Been complaints that I haven’t updated this blog for ages – for various reasons, the most significant being an impending house move due to a forced relocation because of work.
Anyway, inspired by a Guardian Blog Post about a piece of software designed to name bands (Which has apparently come up with such gems as “One Second Darkens the Dream”, “Silence Fears the Morning” and “Farewell Says December” (I’m not making these up!), here’s my much simpler method for naming third-rate indie bands.
- Take a book at random from your bookshelf
- Open a page at random
- Read down the page until you find the first plural noun
- Put “The” in front of it.
What could be simpler?
The first time I tried it (sample book was Vol 3 of the H.P.Lovecraft Omnibus), the name was “The Grants”, which is already taken.
So picking up another book at random (Ken MacLeod’s “The Night Sessions”), we get
- The Traces
- The Forensics
- The Ambulances (Crispy ones, by any chance?)
- The Leaflets
Any advance on those? I guess you get different indie sub-genres depending on the genre of the book.
I got a couple. The Ghost by Stephen Harris laying around… Let’s see:
- The Clouds
- The Houses
- The Bunkers
- The Photographs
- The Words
Aaaand a Terry Pratchett books gives these:
- The Dusters
- The Ingredients
- The Cities
Wow, it works…
The Requirements.
The Surprises.
The Problems.
The Facets.
The Renderers.
(A couple of software engineering books and the Flex 3 book from O’rReilly)
the Fatcats.
And Hedgeprog made me wonder if it works with entity models, provided you use the plural forms.
So…
The Organisation Units
The Works Orders
The Stocktakes
The Celebrity Endorsements
This last one does come from a real entity model, BTW, dating from the Dotcom bubble.

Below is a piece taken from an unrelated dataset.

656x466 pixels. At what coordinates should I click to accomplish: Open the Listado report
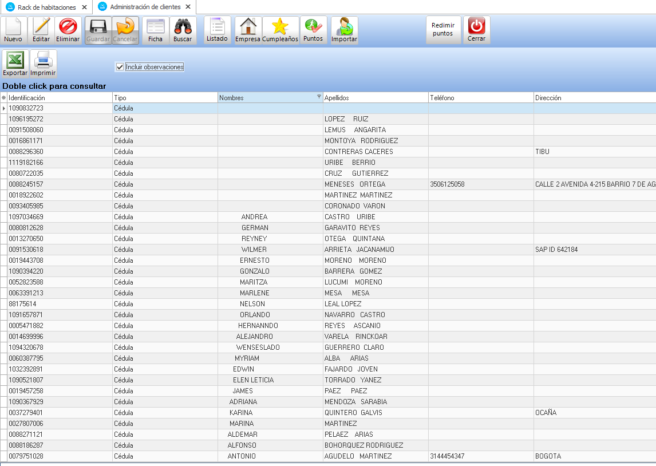pos(217,30)
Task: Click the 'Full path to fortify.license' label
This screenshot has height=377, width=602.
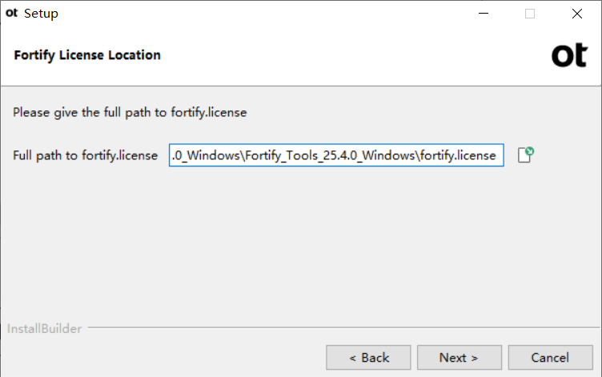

From Ken Kesey’s The Electric Kool-Aid Acid Test p91:
The Reviews
The Qualities
The Critics
The Men
The Obligations
The Years
The Pranksters
The Huns
The Sheets
The People
The Mandalas
The Cameras
The Microphones
The Kingdoms
The Spotlights
(Escape from Kathmandu by Kim Stanley Robinson)

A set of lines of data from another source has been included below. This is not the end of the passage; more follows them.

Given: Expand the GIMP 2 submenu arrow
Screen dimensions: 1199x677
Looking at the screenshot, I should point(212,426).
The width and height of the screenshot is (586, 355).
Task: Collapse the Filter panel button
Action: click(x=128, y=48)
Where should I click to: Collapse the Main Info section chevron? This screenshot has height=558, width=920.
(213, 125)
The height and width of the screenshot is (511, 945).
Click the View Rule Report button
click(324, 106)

I am very impressed by this method.
If anyone’s wondering, “The Celebrity Endorsements” comes from the late lamented ClickMango.com – Anyone remember that?

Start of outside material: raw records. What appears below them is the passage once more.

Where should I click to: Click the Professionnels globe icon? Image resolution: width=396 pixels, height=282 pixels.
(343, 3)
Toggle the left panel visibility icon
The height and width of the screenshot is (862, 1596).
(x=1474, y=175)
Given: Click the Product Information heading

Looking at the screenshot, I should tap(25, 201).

Or you could use Wikipedia’s random article link:
(Athletics at the 1972 Summer Olympics – Men’s 800 metres)
The Mens
The Metres
(Servite High School)
The Servants
The Servites
BTW Tim, if you ever find yourself in Tokyo, the Metro paper today has a picture from the Akihabara Washington Hotel where they’ve built a model railway in one of the rooms for guests to play with! Apparently it costs £170 per night but you can take your own trains.